Immucor brings repricing

Immucor held its call in the afternoon launching a $662 million senior secured covenant-light term loan B-2 due Aug. 19, 2018 with talk of Libor plus 325 bps with a 1.25% Libor floor, a par offer price and 101 soft call protection for six months, according to a market source.

Proceeds will be used to reprice an existing covenant-light term loan due Aug. 19, 2018 from Libor plus 375 bps with a 1.25% Libor floor.

Citigroup Global Markets Inc. and J.P. Morgan Securities LLC are leading the deal.

Commitments are due at 5 p.m. ET on Oct. 2 and closing is targeted for Oct. 7, the source added.

Immucor is a Norcross, Ga.-based provider of automated instrument-reagent systems to the blood transfusion industry.

Oberthur sets talk

Oberthur Technologies released talk of Libor plus 475 bps to 500 bps with a 1% Libor floor, an original issue discount of 99 and 101 soft call protection for one year on its €275 million (roughly $372 million) six-year U.S. equivalent term loan B that will launch with a bank meeting in New York on Thursday, according to a market source.

The company is also getting a €165 million six-year euro term loan B.

A bank meeting for European investors took place in London on Wednesday.

J.P. Morgan Securities LLC, Goldman Sachs, Lloyds, Barclays, HSBC Securities and Societe Generale are leading the €440 million deal that will be used to refinance existing debt.

Oberthur is a France-based manufacturer of chip-based digital authentication products for the Payment and Telecom industries.

Gentiva timing emerges

Gentiva Health Services set a bank meeting for 1 p.m. ET on Monday to launch its previously announced $955 million senior secured credit facility (B) that consists of a $100 million revolver and an $855 million term loan B, according to a market source.

Barclays and Bank of America Merrill Lynch are leading the deal.

Proceeds, along with $116 million in cash, will be used to fund the acquisition of Harden Healthcare Holdings Inc. for about $408.8 million, comprised of $355 million in cash and around $53.8 million in Gentiva common stock, and to refinance existing debt.

Pro forma for the acquisition, secured leverage will be 3.4 times, net secured leverage will be 3.2 times, total leverage will be 4.8 times and net total leverage will be 4.5 times.

Closing is expected in mid-October, subject to customary conditions.

Gentiva is an Atlanta-based provider of home health and hospice services. Harden is an Austin, Texas-based provider of home health, hospice and community care services.

Paradigm readies deal

Paradigm Precision Group emerged with plans to hold a bank meeting at 10 a.m.

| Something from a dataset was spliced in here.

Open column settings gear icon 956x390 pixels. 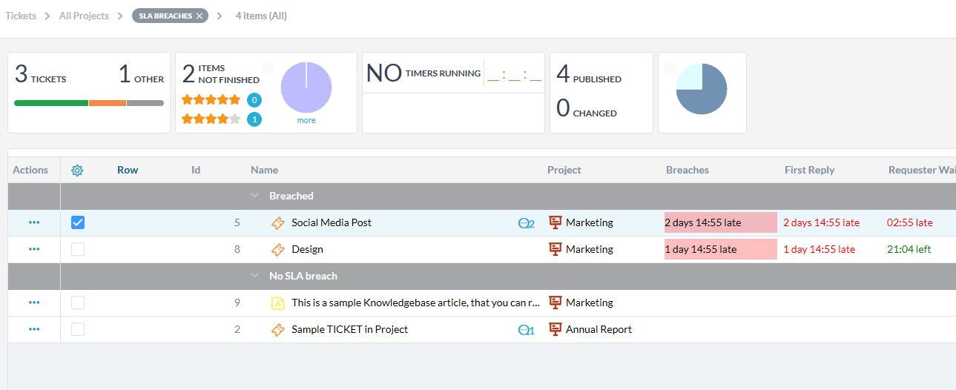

ET on Tuesday to launch a $330 million credit facility, according to a market source.

The facility consists of a $70 million revolver and a $260 million term loan B, the source said.

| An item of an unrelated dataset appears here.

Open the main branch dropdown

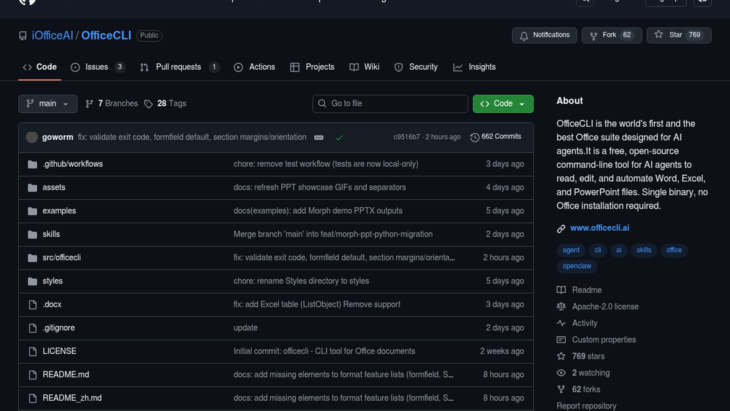tap(48, 104)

RBC Capital Markets, Deutsche Bank Securities Inc., SMBC and SunTrust Robinson Humphrey Inc. are the bookrunners on the deal that will be used to help fund the purchase of eight aerospace component fabrication and machining facilities from Unison Engine Components, a subsidiary of GE Aviation.

Closing is expected by year-end.

Paradigm Precision is a Stuart, Fla.-based manufacturer of complex components, specializing in the combustion section of turbine engines used in commercial and military aviation as well as industrial gas turbine applications.

Systems Maintenance on deck

Systems Maintenance Services scheduled a bank meeting for 9 a.m. ET on Thursday to launch a $240 million credit facility, according to a market source.

The facility consists of a $20 million revolver, a $160 million first-lien term loan B and a $60 million second-lien term loan, the source said.

GE Capital Markets and BMO Capital Markets are leading the deal that will be used to refinance existing debt and fund a dividend.

System Maintenance Services is a Charlotte, N.C.-based provider of managed IT asset lifecycle support services.

99 Cents plans call

99 Cents Only Stores will host a call at 11 a.m. ET on Thursday to launch a $100 million incremental term loan and a repricing of its existing $507 million term loan from Libor plus 400 bps with a 1.25% Libor floor, according to a market source.

RBC Capital Markets, BMO Capital Markets and Deutsche Bank Securities Inc. are leading the deal.

99 Cents is a City of Commerce, Calif.-based operator of extreme-value retail stores.